# NLP PROJET 2

## Project: Data Exploration and NLP Modeling
### Deadline: January 22, 2024
Scraping and data exploration

In this second project, you will be tasked with preparing a database by collecting information from various sources, such as customer review sites, articles on cybersecurity, etc.
We can scrap these websites

https://fr.trustpilot.com/

yelp (with api)

https://www.opinion-assurances.fr/

you also can find a website (please validate with your teacher)

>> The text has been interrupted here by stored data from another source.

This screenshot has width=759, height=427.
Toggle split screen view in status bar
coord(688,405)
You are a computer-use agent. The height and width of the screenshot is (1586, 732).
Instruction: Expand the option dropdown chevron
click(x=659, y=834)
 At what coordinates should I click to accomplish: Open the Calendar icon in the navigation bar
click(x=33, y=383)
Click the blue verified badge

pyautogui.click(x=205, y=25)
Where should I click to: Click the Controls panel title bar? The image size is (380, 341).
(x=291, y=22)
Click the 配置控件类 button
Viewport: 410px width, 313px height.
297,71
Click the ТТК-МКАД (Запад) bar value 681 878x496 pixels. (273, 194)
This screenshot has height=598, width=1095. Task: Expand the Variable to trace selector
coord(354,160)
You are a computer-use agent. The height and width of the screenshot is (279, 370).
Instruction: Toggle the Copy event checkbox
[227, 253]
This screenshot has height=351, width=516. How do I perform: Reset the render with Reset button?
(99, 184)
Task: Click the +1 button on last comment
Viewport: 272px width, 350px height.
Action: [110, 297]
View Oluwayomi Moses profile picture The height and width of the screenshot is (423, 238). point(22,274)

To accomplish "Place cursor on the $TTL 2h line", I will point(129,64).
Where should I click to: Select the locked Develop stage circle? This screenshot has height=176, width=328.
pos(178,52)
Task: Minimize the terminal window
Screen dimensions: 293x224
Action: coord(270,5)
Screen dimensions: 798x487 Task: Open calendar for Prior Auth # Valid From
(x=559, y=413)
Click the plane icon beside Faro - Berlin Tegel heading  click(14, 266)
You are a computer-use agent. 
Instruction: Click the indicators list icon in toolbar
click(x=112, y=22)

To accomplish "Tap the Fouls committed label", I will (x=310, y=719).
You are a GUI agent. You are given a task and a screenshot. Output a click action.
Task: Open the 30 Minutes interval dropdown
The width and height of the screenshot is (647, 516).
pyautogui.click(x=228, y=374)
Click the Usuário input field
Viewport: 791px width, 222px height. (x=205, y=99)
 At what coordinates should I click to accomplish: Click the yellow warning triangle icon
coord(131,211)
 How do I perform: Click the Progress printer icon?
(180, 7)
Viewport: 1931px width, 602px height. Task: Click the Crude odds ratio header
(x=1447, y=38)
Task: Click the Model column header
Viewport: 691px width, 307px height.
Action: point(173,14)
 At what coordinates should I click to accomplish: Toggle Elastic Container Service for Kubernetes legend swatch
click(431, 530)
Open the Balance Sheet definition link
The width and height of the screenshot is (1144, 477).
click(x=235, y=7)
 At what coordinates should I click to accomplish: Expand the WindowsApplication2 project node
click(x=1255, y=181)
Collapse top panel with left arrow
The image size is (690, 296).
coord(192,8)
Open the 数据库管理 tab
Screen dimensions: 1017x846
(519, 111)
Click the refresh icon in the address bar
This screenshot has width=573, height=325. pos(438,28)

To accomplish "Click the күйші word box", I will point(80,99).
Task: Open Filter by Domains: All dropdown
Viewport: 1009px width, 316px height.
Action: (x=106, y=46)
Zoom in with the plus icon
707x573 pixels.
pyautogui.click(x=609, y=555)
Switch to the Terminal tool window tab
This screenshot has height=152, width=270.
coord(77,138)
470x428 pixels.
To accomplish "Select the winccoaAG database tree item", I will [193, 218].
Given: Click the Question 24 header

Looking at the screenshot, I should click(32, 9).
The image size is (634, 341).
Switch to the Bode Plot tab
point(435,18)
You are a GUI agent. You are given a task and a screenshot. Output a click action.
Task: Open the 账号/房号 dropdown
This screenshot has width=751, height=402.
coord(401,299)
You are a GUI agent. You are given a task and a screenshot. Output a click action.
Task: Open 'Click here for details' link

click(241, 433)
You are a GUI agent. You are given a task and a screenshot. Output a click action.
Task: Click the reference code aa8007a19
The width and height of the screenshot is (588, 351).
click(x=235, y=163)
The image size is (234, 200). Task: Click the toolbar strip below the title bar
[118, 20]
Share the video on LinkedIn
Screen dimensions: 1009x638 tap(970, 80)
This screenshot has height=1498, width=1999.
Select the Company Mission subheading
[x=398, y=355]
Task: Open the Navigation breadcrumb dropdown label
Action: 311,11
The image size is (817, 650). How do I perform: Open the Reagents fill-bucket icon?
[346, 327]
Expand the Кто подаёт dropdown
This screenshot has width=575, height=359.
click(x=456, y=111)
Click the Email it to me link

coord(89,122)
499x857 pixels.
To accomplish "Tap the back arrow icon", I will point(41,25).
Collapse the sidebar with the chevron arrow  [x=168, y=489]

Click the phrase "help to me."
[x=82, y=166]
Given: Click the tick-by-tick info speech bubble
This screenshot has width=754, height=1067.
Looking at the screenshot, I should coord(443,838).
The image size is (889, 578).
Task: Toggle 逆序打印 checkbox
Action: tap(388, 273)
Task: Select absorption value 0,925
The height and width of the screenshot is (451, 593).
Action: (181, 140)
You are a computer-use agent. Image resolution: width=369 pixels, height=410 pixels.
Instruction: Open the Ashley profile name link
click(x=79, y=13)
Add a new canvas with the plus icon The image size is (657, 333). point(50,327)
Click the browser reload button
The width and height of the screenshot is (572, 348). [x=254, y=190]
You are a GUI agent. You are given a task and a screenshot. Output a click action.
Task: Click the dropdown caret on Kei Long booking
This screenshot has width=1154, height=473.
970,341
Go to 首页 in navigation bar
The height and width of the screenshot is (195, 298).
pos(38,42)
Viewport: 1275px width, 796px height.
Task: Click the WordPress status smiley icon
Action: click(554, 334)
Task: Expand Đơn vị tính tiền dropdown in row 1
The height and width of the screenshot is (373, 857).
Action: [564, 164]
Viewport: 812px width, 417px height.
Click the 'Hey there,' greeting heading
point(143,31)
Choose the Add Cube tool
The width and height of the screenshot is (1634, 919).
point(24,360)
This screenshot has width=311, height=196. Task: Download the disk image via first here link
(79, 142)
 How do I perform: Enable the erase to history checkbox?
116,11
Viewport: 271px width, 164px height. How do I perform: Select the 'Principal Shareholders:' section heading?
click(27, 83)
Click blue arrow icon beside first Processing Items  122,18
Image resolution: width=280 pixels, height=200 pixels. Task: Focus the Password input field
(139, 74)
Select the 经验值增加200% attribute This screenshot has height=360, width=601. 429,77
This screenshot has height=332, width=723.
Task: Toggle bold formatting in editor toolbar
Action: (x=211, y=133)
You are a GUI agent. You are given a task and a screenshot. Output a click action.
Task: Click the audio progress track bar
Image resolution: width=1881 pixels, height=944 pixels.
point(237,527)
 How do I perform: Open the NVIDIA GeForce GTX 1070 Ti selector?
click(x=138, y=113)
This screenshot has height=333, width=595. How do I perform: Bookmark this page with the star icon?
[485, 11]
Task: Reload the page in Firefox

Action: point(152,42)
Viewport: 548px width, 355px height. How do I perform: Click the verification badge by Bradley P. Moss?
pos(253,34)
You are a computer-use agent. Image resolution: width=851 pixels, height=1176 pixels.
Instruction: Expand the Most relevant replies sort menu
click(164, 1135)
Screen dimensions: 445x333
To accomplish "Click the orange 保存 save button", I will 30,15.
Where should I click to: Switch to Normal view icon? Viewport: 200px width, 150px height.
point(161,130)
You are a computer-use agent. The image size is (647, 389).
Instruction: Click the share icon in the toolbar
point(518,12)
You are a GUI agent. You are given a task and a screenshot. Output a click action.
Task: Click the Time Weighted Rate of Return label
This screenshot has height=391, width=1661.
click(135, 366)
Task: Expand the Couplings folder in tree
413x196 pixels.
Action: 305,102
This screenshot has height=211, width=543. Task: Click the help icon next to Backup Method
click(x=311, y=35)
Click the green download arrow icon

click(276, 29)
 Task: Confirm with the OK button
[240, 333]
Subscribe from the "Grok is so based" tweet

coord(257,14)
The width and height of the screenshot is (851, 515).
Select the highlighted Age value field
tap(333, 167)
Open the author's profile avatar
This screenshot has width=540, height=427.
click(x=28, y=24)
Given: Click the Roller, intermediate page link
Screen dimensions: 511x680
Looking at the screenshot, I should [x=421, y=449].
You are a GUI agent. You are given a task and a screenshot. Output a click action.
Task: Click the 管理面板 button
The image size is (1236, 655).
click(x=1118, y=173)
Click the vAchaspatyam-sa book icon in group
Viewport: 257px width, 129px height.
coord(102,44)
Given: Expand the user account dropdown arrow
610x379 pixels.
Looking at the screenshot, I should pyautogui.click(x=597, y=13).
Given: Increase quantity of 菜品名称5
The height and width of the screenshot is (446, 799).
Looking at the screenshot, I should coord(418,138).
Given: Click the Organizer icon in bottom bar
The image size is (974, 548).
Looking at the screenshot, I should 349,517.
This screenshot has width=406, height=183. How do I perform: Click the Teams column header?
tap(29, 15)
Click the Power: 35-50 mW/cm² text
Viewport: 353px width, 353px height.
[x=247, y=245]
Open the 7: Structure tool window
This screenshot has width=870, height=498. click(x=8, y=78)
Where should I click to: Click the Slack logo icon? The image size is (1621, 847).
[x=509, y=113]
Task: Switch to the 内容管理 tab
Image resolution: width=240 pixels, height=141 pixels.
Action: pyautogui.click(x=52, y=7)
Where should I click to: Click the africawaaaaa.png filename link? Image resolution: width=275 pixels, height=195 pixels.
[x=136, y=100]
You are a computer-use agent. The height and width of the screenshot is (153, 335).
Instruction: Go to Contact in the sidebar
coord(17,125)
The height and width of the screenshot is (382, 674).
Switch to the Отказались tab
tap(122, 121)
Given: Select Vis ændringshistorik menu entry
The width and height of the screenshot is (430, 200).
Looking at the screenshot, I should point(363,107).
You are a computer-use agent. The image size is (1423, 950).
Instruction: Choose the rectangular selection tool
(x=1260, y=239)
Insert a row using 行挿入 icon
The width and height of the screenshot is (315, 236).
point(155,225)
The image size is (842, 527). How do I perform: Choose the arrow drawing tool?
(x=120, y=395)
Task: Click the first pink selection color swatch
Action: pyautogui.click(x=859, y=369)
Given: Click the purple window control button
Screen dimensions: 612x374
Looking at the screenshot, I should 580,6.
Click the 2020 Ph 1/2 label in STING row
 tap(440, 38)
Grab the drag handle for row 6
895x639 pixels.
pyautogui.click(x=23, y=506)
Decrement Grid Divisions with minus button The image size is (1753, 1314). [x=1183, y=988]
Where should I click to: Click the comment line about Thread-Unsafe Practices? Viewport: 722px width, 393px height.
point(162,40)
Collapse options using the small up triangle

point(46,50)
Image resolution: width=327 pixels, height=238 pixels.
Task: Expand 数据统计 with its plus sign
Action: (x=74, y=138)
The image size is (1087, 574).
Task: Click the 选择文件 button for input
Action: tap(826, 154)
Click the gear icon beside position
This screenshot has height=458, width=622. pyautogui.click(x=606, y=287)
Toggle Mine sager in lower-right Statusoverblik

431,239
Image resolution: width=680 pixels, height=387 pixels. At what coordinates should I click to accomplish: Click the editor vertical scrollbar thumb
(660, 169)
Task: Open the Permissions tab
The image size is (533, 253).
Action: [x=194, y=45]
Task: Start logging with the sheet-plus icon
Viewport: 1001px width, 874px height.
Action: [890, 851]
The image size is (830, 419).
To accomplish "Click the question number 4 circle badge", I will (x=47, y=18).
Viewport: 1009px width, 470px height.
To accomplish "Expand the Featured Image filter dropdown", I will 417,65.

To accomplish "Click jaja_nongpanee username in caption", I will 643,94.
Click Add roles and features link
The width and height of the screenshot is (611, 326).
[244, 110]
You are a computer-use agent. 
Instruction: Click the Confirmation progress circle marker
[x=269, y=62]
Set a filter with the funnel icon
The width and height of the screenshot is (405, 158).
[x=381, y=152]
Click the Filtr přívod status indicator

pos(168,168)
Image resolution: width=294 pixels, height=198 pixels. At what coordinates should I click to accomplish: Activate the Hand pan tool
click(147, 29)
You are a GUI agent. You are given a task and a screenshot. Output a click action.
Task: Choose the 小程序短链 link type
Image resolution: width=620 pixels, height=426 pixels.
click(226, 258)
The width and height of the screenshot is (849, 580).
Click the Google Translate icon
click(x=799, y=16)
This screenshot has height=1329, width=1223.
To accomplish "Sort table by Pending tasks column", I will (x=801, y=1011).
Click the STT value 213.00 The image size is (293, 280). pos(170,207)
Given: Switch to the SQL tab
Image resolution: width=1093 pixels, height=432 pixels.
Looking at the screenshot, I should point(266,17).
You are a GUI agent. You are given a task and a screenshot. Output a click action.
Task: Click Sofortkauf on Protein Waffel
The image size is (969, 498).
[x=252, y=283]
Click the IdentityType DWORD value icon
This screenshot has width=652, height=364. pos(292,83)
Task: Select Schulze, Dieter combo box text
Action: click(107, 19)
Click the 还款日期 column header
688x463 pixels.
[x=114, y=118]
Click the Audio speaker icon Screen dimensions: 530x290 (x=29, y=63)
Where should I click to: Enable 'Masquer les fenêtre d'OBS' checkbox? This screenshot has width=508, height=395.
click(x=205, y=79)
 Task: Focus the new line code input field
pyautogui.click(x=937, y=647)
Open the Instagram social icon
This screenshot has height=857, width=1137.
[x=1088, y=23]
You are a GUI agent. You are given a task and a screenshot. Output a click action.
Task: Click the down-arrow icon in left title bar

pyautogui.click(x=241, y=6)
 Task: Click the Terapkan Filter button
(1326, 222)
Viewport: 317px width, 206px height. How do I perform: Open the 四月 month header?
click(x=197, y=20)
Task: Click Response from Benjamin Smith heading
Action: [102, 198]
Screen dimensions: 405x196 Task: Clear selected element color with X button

You can also use this dataset : https://drive.google.com/file/d/1_kg5JzAzntzLI6eGM3_vmUSoeWk7f8ip/view?usp=sharing


You will then undertake an initial exploration of the data, including data cleaning, visualization, and the production of initial conclusions. This step is crucial to establish a solid foundation for subsequent projects.


### Supervised learning

In the second phase, supervised learning and unsupervised learning will be utilized. You will need to create a supervised text processing model using NLP techniques. In addition to modeling, you will need to develop an interactive application where users can submit text in the chosen theme and receive a prediction, along with explanations for that prediction. This will allow you to apply your NLP skills in a practical manner.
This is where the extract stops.